Fitbit doesn’t actually show you a specific skin temperature number at night. Instead, it tracks how your nightly skin temperature compares to your personal baseline, displaying the result as a variation in degrees above or below that baseline. A normal reading is one that stays close to zero, with small fluctuations of a few tenths of a degree in either direction being perfectly typical.
That said, normal skin temperature for healthy adults generally falls between 92.3°F and 98.4°F (33–37°C), which is noticeably lower than the familiar 98.6°F core body temperature. Your wrist, where Fitbit takes its readings, can run 1 to 2 degrees cooler than your internal temperature at any given time.
How Fitbit Measures Your Temperature
Fitbit uses a dedicated sensor on certain models to estimate your skin temperature while you sleep. It does not give you a single, absolute reading like a thermometer would. Instead, it collects data over at least three nights to build a personal baseline, then refines that baseline using up to 30 days of sleep data. Each morning, the app tells you whether last night’s temperature was higher, lower, or roughly the same as your personal average.
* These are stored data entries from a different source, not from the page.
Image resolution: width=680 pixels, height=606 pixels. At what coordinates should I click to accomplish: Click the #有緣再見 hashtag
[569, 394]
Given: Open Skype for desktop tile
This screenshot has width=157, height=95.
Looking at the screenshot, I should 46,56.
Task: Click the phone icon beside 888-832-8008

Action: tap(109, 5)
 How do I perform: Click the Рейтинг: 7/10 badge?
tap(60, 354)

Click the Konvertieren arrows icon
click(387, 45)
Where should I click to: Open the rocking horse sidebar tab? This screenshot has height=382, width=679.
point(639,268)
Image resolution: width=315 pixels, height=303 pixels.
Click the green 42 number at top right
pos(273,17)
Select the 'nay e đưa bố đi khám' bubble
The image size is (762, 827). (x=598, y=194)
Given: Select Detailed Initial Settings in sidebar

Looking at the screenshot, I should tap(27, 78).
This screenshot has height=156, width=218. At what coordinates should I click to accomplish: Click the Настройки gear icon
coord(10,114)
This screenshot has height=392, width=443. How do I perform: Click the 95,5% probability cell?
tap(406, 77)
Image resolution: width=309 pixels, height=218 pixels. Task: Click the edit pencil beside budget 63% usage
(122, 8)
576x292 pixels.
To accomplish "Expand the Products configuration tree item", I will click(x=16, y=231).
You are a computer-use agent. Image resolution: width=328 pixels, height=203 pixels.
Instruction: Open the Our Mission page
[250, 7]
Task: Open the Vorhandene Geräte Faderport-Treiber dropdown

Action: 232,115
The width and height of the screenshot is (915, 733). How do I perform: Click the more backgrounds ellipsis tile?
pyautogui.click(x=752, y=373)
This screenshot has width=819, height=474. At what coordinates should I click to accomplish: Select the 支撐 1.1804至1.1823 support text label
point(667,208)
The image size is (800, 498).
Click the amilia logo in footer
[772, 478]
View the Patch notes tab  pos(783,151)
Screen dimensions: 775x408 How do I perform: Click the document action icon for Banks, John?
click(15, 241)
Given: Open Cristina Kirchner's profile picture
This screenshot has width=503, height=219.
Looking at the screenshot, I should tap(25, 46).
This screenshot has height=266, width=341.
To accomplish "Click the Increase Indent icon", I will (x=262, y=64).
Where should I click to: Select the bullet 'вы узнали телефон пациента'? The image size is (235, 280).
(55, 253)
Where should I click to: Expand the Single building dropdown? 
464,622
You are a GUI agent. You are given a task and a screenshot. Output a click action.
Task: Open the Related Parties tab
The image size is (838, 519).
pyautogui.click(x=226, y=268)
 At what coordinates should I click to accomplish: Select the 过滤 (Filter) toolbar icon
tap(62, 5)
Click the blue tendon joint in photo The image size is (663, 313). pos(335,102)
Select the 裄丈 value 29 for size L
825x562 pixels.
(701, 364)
This baseline approach exists because skin temperature varies far more than core body temperature. Your body actively uses your skin to regulate heat, so factors like room temperature, blankets, sleep position, and even how tightly the band sits on your wrist all influence the reading. A single absolute number would be misleading. The variation from your own baseline is far more useful.
Currently, Fitbit Sense and Fitbit Sense 2 are the models with a dedicated skin temperature sensor for sleep tracking.
What a Normal Variation Looks Like
Once your baseline is established, you’ll see nightly readings displayed as something like +0.2°F or -0.3°F. Fluctuations within roughly half a degree Fahrenheit in either direction are common and not cause for concern. Your temperature naturally shifts night to night based on your environment, activity level that day, what you ate or drank, and where you are in your sleep cycle.
A pattern of readings consistently at or near zero simply means your body is maintaining its typical temperature regulation. Occasional small spikes or dips are normal. What matters more than any single night is the trend over several days.
What Higher-Than-Usual Readings Can Mean
A sustained rise in your skin temperature variation, especially one that climbs over consecutive nights, can signal a few things.
- Illness or fever: Research shows that skin temperature begins rising 2 to 3.5 hours before a fever becomes detectable by conventional means. If your Fitbit shows a climbing trend and you start feeling off, your body may already be fighting something.
- Ovulation: Body temperature typically rises by 0.4°F to 1°F (0.22–0.56°C) after ovulation due to hormonal changes. This shift often shows up clearly in Fitbit’s nightly data, making the temperature feature useful for menstrual cycle tracking.
- Alcohol: Drinking before bed disrupts your body’s normal temperature rhythm. Alcohol can raise core body temperature during the night by about 0.36°C (roughly 0.65°F) and reduce the natural overnight cooling cycle by as much as 43%. This will often appear as an elevated reading on your Fitbit the next morning.
- Environment: A warmer bedroom, heavier blankets, or sleeping in more clothing will push your skin temperature higher. If you see an unexpected spike, consider whether you changed anything about your sleep setup.
What Lower-Than-Usual Readings Can Mean
A drop below your baseline is less commonly discussed but just as normal. Sleeping in a cooler room, using lighter bedding, or having the device sit loosely on your wrist can all pull the reading down. Some people also see lower readings on nights when they’re particularly well-rested or had lower physical stress during the day. A single low reading with no accompanying symptoms is rarely meaningful.
Getting Accurate Readings
Because Fitbit relies on skin contact and consistency, a few habits improve the quality of your data. Wear the device snugly enough that the sensor stays flat against your skin throughout the night. Try to keep your sleep environment relatively consistent, since a dramatic change in room temperature will show up as a variation that has nothing to do with your health. And give the system time to work: those first three nights are just the minimum for establishing a baseline, and the data becomes more reliable as it accumulates over weeks.
If your readings seem erratic during the first week or two, that’s expected. The algorithm is still learning your personal range. After about 30 days of consistent use, the baseline becomes much more stable, and meaningful deviations are easier to spot against the noise of normal nightly fluctuation.